Dataset extract:
———

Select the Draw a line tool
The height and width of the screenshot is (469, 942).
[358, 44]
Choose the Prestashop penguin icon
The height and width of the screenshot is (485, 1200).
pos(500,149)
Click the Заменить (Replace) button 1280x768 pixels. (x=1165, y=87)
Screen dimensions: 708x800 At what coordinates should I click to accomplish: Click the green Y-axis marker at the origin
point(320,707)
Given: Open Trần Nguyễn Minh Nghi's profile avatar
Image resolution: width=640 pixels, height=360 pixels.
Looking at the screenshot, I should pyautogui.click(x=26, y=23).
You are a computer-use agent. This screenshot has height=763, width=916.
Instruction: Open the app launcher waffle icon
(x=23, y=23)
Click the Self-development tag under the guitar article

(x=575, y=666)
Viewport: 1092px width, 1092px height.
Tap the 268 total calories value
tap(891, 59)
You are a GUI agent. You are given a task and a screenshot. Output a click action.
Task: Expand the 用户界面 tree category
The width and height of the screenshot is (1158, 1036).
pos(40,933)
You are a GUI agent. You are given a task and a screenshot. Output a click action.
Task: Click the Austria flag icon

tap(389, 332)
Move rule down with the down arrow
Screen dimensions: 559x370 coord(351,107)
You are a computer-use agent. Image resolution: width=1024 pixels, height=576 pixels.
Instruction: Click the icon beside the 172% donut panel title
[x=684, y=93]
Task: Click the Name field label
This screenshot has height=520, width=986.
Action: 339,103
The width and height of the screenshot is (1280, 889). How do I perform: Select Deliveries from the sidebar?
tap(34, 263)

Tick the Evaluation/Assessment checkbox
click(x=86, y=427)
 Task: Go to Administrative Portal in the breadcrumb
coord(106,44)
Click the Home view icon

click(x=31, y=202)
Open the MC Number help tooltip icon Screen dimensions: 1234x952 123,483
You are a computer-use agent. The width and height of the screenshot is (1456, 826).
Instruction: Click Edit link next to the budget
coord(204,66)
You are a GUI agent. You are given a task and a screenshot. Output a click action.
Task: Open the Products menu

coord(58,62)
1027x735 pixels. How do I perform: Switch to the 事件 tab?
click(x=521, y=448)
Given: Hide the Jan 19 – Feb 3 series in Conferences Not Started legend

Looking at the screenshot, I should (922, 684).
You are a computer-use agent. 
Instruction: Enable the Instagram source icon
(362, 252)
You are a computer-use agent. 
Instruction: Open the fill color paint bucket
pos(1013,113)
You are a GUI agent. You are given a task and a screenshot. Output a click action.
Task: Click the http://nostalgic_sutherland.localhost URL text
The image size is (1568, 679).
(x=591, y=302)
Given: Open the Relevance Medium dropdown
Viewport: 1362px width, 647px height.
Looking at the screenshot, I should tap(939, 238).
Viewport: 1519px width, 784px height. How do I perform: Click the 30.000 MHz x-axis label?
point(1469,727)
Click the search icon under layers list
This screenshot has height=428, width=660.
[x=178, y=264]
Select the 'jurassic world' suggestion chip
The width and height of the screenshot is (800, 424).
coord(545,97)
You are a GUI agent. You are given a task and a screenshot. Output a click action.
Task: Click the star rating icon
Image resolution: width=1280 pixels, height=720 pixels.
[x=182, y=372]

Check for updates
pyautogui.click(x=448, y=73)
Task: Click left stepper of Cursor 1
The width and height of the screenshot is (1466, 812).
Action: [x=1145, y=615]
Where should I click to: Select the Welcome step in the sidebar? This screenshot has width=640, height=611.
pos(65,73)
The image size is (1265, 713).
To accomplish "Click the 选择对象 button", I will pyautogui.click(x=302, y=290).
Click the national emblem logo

———

The problem:
Copy out the lines exactly as they stand, from the line containing "Viewport: 1519px width, 784px" through the end of the records.

Output of the exercise:
Viewport: 1519px width, 784px height. How do I perform: Click the 30.000 MHz x-axis label?
point(1469,727)
Click the search icon under layers list
This screenshot has height=428, width=660.
[x=178, y=264]
Select the 'jurassic world' suggestion chip
The width and height of the screenshot is (800, 424).
coord(545,97)
You are a GUI agent. You are given a task and a screenshot. Output a click action.
Task: Click the star rating icon
Image resolution: width=1280 pixels, height=720 pixels.
[x=182, y=372]

Check for updates
pyautogui.click(x=448, y=73)
Task: Click left stepper of Cursor 1
The width and height of the screenshot is (1466, 812).
Action: [x=1145, y=615]
Where should I click to: Select the Welcome step in the sidebar? This screenshot has width=640, height=611.
pos(65,73)
The image size is (1265, 713).
To accomplish "Click the 选择对象 button", I will pyautogui.click(x=302, y=290).
Click the national emblem logo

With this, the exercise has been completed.